After that’s done, I just start adding in the flat colors. My sketch layer is set to multiply so that the colors from underneath the sketch show through.
Also, here I made a color adjustment layer. You can make those by right-clicking a layer going new correction layer, and choosing one of the different adjustment layers listed. These are not layers that you can paint on but layers that will change the look of the existing painting.
Using the color balance layer, I added more blues and magentas to my rough color sketch to work better with the background.
And then it’s painting time. This part is where I consider the rough sketch to end and the polishing part to start.
I make a mask on the sketch lines layer and use the airbrush to softly fade out some parts that I felt were too strong. Then I merged the entire character, so the lines and the colors are on one layer, and I start working on top of that.
This part where I’m starting to polish the drawing is so much fun! I recently moved to this kind of workflow because the traditional way of going from sketch to line art to flat colors, to shading, with tons of layers, felt too restricting and slow.
This method is more difficult because you’re basically doing everything simultaneously, but I find it a lot more enjoyable.
From this point, I kept going for another hour and a half due to my perfectionist self being hard to satisfy with something rough and painted like this. Looking back at it now, I really should have just stopped right here.
The progress after this point doesn’t improve the art anymore, even though I do still like the final results. Next, let’s look at the final adjustments I made to finish this drawing.
Whenever I’m done rendering a character, I usually pile these adjustment layers to fine-tune it. As I mentioned before, you can make adjustment layers by right-clicking on a layer, going to new correction layer, and then picking the one you want from the menu below.
So the first one I have here is a tone curve. With it, you can increase or decrease the values in your drawing. Those closer to zero are the darker values, and on the other end are the lighter values. I made the dark parts of my drawing a little darker to create more contrast.
Next is a gradient map. I like to use these to unify the colors a bit more. Here are some gradients that I’ve downloaded from Clip Studio Assets page. I usually try out random gradients until I find one that looks nice. Then I decrease the layer opacity, so its effect is not as strong.
After these two layers, I flatten the entire drawing into one layer to use the blur tool selectively over the whole drawing. I also used the mesh transformation tool to tweak some parts of the drawing that were out of place.
Mesh Transformation Before & After
To do this, select edit > transform > mesh transformation, and you will get the grid as in the image below.

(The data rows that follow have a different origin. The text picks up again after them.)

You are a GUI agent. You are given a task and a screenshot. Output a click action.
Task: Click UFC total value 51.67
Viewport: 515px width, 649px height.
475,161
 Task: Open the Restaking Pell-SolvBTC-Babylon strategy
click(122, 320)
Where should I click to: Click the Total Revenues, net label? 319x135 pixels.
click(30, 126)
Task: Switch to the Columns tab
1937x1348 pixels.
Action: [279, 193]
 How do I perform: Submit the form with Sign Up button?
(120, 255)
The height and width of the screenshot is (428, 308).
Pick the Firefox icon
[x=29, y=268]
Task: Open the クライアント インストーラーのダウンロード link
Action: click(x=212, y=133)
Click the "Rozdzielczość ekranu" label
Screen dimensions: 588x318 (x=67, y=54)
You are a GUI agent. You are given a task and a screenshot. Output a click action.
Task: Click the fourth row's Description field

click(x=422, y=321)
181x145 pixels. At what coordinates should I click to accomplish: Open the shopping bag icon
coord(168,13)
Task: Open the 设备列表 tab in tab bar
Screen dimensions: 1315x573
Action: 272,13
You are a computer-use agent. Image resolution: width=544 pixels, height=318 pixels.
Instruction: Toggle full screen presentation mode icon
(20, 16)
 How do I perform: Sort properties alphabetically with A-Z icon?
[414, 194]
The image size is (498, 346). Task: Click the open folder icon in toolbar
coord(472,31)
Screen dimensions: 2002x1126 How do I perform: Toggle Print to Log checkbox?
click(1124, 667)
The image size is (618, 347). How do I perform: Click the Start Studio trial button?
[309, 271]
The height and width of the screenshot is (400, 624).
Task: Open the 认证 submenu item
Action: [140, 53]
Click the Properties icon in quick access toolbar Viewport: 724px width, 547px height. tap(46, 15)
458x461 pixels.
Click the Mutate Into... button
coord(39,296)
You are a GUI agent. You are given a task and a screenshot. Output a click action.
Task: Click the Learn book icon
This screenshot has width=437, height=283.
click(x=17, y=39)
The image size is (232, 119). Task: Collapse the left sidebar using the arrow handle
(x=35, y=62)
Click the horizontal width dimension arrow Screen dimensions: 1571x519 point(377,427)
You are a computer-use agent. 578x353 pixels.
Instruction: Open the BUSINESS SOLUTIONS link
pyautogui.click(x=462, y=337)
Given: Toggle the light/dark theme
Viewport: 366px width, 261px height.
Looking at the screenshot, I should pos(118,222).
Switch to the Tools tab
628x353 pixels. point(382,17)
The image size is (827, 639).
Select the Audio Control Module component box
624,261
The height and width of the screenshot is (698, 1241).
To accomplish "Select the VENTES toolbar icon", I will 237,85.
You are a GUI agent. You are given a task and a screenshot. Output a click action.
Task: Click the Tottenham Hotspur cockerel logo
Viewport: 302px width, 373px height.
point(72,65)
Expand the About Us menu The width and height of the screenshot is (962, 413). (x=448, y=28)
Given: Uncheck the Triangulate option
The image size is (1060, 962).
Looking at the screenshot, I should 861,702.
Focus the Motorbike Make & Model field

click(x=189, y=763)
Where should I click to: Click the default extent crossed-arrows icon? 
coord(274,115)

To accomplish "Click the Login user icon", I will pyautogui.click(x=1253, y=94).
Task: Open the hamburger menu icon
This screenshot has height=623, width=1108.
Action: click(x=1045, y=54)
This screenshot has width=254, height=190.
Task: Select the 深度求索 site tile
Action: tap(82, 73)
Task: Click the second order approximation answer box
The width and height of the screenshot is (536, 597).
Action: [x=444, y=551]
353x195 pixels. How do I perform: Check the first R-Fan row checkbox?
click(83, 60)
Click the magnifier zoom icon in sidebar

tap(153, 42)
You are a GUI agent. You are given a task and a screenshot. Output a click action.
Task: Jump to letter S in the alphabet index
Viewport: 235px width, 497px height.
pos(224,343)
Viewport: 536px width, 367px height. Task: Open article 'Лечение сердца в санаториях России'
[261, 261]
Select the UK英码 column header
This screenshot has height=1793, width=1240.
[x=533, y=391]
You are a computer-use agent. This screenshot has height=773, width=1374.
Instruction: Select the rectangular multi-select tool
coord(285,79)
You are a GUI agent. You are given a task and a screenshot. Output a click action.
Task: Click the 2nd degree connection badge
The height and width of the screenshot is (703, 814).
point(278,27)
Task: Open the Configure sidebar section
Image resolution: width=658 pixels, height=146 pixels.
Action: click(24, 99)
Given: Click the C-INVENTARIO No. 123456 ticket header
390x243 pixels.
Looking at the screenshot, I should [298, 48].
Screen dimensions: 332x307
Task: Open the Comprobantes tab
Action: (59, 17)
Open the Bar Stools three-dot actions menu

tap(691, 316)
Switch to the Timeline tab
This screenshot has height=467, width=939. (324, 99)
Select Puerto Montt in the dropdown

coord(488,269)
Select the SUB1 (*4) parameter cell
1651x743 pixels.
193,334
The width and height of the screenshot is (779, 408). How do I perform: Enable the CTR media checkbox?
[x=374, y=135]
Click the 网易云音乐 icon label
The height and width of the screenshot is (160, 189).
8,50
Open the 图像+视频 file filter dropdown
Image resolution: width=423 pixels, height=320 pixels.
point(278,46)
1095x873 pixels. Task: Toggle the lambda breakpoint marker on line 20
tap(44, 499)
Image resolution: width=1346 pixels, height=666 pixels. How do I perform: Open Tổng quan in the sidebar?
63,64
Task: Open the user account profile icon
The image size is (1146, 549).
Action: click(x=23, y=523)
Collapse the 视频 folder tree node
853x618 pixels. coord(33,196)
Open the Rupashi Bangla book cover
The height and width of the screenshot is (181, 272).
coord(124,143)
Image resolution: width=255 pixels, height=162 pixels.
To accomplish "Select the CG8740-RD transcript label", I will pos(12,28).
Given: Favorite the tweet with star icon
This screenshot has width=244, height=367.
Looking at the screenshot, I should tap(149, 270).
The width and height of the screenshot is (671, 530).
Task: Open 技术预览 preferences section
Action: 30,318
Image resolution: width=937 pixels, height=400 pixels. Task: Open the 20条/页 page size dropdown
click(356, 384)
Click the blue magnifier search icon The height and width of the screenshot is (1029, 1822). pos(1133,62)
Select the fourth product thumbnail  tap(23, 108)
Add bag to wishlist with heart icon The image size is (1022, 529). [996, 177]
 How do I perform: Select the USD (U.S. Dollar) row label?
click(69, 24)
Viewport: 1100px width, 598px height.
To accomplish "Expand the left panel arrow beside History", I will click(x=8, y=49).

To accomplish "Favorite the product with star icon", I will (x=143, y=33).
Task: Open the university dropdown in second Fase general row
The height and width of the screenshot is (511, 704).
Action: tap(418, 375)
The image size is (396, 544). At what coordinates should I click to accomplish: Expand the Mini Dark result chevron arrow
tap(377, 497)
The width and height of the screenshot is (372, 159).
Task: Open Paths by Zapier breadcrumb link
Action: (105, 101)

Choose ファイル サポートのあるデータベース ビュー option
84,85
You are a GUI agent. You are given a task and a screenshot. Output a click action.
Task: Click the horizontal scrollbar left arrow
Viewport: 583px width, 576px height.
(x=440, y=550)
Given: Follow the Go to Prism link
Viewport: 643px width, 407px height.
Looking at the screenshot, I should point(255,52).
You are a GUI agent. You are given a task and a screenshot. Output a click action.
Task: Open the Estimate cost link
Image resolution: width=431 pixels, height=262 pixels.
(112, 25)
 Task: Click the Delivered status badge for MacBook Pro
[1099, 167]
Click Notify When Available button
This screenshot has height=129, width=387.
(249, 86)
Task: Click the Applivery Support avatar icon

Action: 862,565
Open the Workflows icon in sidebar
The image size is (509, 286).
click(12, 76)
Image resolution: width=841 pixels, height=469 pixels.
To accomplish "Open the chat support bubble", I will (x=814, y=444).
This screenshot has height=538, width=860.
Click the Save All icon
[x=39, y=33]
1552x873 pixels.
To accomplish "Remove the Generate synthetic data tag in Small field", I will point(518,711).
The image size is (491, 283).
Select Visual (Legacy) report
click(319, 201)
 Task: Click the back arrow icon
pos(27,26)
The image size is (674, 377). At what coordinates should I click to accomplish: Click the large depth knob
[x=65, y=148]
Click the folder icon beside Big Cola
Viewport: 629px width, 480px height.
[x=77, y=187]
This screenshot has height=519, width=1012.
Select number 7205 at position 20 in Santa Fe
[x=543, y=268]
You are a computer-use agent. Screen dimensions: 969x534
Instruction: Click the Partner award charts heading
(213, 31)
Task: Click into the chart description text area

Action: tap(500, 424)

I recommend increasing the number of draggable squares on the grid. To do this, set the maximum amount of vertical and horizontal points from the tool property palette and then drag them around as needed to adjust your drawing.
Next, this lighten layer is just here to make things lighter, as the name implies.
It’s a bit hard to explain. For example, I pick this magenta color from next to the jaw in the first image, and then if I paint with it on this layer, it will only paint this color on top of the darker colors. It will not affect any colors that are lighter than the one I picked.
I also tried to add some grain from Filter > Render > Perlin noise onto a new layer.
Set the layer’s blending mode to Overlay, and then reduce the opacity, making for a pretty decent grain filter.
I didn’t like the look of it for this drawing, but I recommend trying it out on yours.
And that’s it for this drawing. I hope you have a great day and have fun creating art!